**RAW DATA:**
---+---
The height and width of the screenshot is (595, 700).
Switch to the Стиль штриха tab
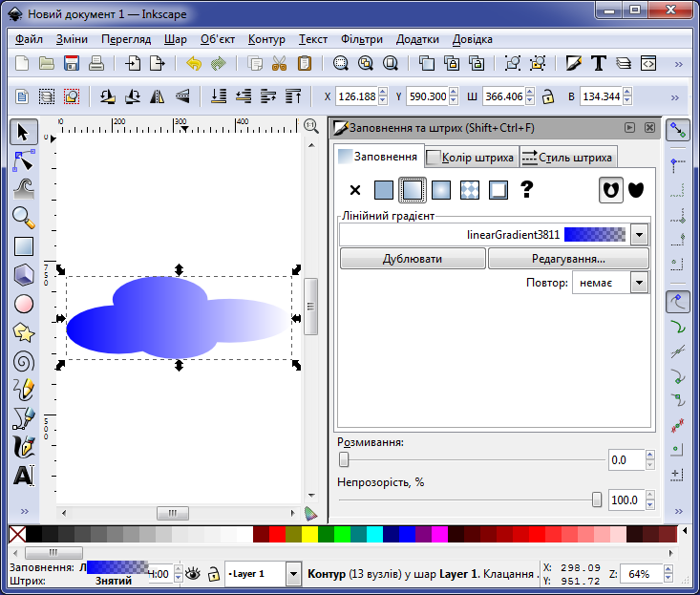(x=568, y=158)
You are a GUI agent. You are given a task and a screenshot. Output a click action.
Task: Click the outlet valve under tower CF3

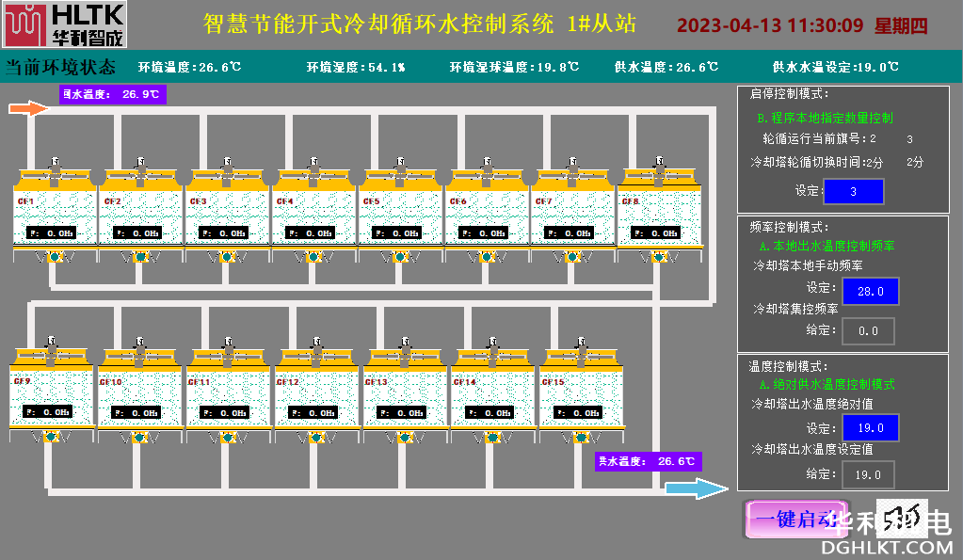pyautogui.click(x=228, y=257)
---+---
**YOUR INSTRUCTIONS:** The lines above that include "screenshot" should each be listed.

**SOLUTION TO THE EXERCISE:**
The height and width of the screenshot is (595, 700).
You are a GUI agent. You are given a task and a screenshot. Output a click action.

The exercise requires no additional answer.